Acontece que o Destino não concordou com os médicos: para espanto de todos, seu Oscar recuperou-se e voltou para casa, não posso dizer que saltitante, mas razoavelmente bem de saúde. Pouco tempo depois, o Destino fez uma nova surpresa: dona Iracema, até então uma quarentona enxuta e cobiçada, teve um mal súbito e... morreu. O espanto não podia ter sido maior. Todos sofreram muito diante do inesperado e seu Oscar mais do que todos, já que carregava a culpa de ter sido infiel à esposa, praticamente desde a lua de mel.
Tal foi o remorso que seu Oscar chegou a lamentar não ter morrido antes, pois assim a esposa teria encontrado na tal gaveta fechada uma confissão completa de suas aventuras extraconjugais, acompanhada de um pedido de perdão de comover as pedras da calçada.

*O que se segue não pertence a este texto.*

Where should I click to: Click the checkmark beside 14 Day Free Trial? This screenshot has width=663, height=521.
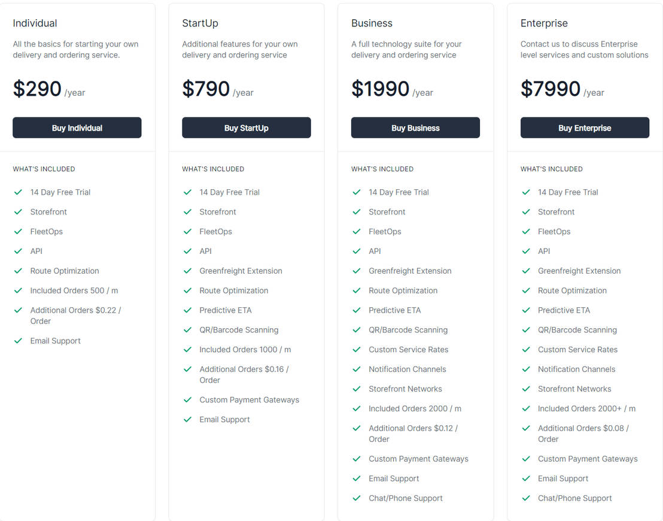coord(18,192)
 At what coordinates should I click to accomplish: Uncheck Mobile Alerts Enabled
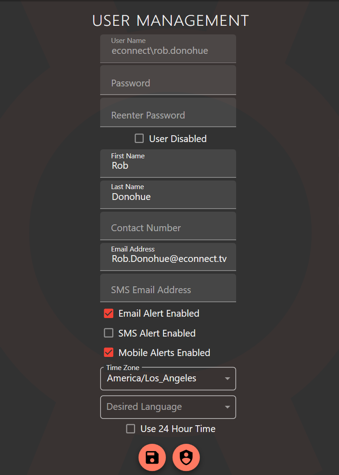108,352
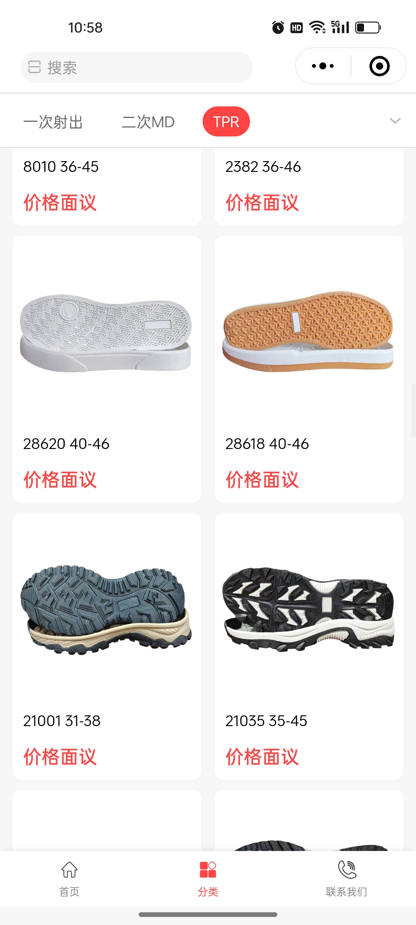The image size is (416, 925).
Task: Open the home tab icon 首页
Action: click(69, 870)
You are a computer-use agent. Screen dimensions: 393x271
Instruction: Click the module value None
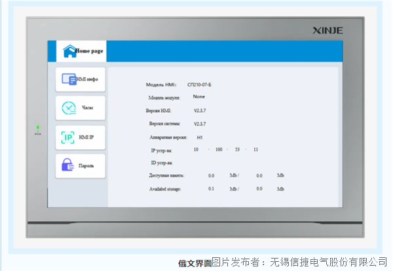(x=198, y=97)
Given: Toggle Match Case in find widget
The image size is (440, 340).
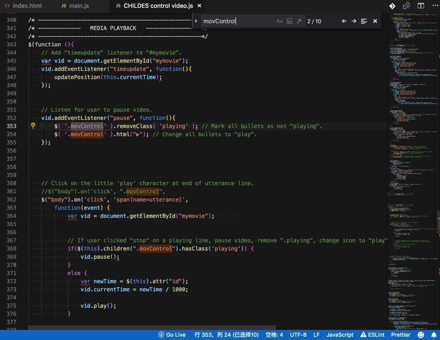Looking at the screenshot, I should 279,21.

Esse sofrimento seu Oscar viveu durante dois meses, precisamente até o dia em que resolveu mudar-se para uma casa menor, em busca de uma vida mais simples, mais adequada à sua nova condição de viúvo solitário e amargurado. Foi quando o Destino entrou em cena pela terceira vez: ao cuidar da mudança, seu Oscar encontrou no pequeno altar mantido no quarto de casal, onde dona Iracema costumava ajoelhar-se e recitar suas orações diurnas e noturnas, escondida bem atrás da imagem de São Judas, uma carta a ele endereçada. Abriu o envelope lacrado com mãos trêmulas de emoção, e qual não foi sua surpresa ao encontrar, com aquela letrinha miúda, juvenil e encantadora da esposa, a confissão de que ela, também ela, fora infiel no casamento, mantendo um longo romance com o “turco” Ramiro, dono da papelaria. De início, diante daquela revelação, seu Oscar ficou pálido de espanto e... por que não dizer, de indignação. Depois... pensou bem e sentiu um grande alívio por livrar-se daquela culpa que o afligia, a culpa de ter sido infiel. Afinal, se ela lhe dera o troco, estavam quites. E, finalmente, para coroar sua liberdade com mais alegria, lembrou-se de que o “turco” Ramiro havia morrido fazia dois anos. Tudo, portanto, lhe abria a oportunidade de viver o que lhe restava de vida, sem o remorso a lhe roer o coração. Tomou um banho, barbeou-se, vestiu-se com esmero e foi à procura de Renatinha, também quarentona e cobiçada, e por quem sempre se interessara antes que tudo isso acontecesse. Se o romance vingou ou não, nunca se soube, já que seu Oscar, depois de trancafiar o filho único num internato, mudou-se e não deixou endereço nem telefone.
Independentemente do desfecho, essa é uma história que conto a vocês, tal como guardou minha memória, depois de ouvi-la meia dúzia de vezes nas conversas da sala de visitas, como um pé descalço que fingia estar dormindo.